According to the Alabama Republican, although some shutdowns were reasonable initially, over time, governments around the country have violated the U.S. Consitution. He said that was backed up by courts striking down shutdown orders.

“Let me be real clear: I understand the shutdown when the crisis first began in March in a significant way,” he said. “That was to give us time to get a handle on things, for us to understand it well enough so we could make informed decisions. The Democrats, however, have persevered with their shutdowns beyond that. And the big issue when you start to talk about freedom and liberty is the constitutional aspect of it. We’ve got provisions in the United States Constitution. We’ve got provisions in the Bill of Rights designed to protect individual rights of individual citizens, where the government is subservient to you and to me and to every other citizen that hears our voices.”

“Well, what you’re seeing are some of the judicial decisions that are slapping these governors down,” Brooks continued. “Today, you’ve got another judge ruling Oregon’s governor’s shutdown order is now illegal. In Wisconsin, you had a ruling that it’s unconstitutional. As citizens start to wake up with these slaps in the face about the liberty and freedom that they’ve lost, coupled with the recognition that what state has done, or cities have done, are unconstitutional and illegal deprivations of life, liberty and property — that’s when I think you’re going to see the bell go off, the light bulb shine and people starting to figure out, ‘Hey, this is wrong, and this is bad and worse than wrong and bad it is illegal and unconstitutional.’ And we need to fight for our rights.”

Brooks recounted an instance in his home state in Alabama where a lawyer was considering a First Amendment challenge to the state’s Republican governor, Kay Ivey. Ivey has since relaxed those restrictions, but Brooks said there were still other places around the United States where a challenge would be in order.

He pledged his appreciation to those challenging the shutdown orders in violation of freedoms and liberties and reminded listeners so many fought and died for those freedoms and liberties.

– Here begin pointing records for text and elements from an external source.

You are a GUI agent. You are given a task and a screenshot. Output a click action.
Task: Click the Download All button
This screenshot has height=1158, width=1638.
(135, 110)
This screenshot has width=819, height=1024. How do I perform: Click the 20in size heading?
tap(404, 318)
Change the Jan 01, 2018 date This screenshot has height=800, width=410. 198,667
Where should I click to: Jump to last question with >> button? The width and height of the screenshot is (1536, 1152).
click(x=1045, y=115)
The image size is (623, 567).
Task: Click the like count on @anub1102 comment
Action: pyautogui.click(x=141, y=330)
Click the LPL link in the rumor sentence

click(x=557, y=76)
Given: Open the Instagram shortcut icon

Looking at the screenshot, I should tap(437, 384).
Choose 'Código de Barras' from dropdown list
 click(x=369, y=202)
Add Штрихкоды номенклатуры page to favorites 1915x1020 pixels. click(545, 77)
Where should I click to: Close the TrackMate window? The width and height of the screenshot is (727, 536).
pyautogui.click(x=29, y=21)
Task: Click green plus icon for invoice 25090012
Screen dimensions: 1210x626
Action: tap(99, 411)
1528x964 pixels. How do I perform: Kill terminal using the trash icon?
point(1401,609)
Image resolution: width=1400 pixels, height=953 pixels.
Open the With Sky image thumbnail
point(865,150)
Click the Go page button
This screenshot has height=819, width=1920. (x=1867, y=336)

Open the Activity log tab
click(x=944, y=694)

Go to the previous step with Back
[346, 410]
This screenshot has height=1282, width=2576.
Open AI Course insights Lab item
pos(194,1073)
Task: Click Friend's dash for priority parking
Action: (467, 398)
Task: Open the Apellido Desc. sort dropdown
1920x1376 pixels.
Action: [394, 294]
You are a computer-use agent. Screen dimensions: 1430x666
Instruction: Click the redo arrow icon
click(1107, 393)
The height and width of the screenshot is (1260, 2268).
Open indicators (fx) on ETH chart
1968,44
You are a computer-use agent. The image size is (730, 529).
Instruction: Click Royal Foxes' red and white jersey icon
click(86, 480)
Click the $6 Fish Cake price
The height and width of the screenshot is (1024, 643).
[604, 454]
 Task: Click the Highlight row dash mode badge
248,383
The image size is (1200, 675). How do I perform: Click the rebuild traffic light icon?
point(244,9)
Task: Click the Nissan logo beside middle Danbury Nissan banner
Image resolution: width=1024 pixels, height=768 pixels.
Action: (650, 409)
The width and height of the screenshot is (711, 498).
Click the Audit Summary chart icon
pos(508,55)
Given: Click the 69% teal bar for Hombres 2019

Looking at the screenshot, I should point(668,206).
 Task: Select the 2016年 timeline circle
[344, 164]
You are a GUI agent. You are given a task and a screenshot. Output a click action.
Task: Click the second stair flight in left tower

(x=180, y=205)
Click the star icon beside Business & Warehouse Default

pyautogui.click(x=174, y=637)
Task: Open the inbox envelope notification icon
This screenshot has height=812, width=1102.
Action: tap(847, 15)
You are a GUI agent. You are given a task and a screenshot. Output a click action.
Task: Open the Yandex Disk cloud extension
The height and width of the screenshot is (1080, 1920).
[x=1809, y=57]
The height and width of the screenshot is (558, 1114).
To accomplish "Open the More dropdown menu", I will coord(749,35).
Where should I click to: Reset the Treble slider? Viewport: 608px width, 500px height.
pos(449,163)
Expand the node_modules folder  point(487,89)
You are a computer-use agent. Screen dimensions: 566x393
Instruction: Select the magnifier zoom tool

“You are starting to see more and more people and entities around the country figure out that they have recourse,” Brooks added. “They’re not hostage to [Bill] de Blasio in New York City or [Andrew] Cuomo in New York State. Rather, they have the ability to fight for their freedoms and fight for their liberty in court. And you are starting to see, and even to this day, you are seeing a huge turnaround in the way the public is reacting to this as they recognize a lot these shutdowns have been illegal and unconstitutional. And I thankful for those who have asserted our rights that so many of our ancestors fought for and often lost their lives for. That’s what’s at stake with this kind of dictatorial government that we’re seeing around our country. Let citizens decide. Give them the information they need. That’s a role that government can adequately play.  But let citizens decide how to best exercise their freedom and their liberty, recognizing that some are going to make bad decisions. But you know what? I trust most citizens to make good decisions.”